* [Task goal]
Could you filter the records below down to the lines that include the word "Given"?
==*==
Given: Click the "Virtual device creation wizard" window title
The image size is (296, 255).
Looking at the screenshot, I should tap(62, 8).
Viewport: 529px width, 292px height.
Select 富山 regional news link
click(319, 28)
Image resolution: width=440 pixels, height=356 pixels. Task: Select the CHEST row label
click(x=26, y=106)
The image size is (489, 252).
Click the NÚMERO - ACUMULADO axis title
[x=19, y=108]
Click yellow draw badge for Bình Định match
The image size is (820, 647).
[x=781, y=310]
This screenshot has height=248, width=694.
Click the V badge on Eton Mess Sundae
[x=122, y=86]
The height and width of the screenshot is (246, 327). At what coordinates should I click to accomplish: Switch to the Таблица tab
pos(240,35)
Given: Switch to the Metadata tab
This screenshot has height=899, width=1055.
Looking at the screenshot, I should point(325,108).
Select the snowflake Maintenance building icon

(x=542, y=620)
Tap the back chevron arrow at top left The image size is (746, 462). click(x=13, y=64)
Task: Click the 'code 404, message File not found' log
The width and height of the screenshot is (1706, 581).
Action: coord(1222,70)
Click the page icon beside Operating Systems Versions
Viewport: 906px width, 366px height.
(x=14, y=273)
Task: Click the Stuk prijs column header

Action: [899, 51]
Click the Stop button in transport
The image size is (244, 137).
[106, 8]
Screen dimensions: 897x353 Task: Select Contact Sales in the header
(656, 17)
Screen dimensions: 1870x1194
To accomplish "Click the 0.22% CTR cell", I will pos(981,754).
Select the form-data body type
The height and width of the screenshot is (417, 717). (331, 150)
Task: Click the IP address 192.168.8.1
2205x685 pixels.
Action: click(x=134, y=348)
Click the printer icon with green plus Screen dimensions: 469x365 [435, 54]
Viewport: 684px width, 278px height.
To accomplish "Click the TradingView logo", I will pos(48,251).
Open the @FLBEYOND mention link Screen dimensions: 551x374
==*==
* [Response area]
Given: Click the "Virtual device creation wizard" window title
Given: Switch to the Metadata tab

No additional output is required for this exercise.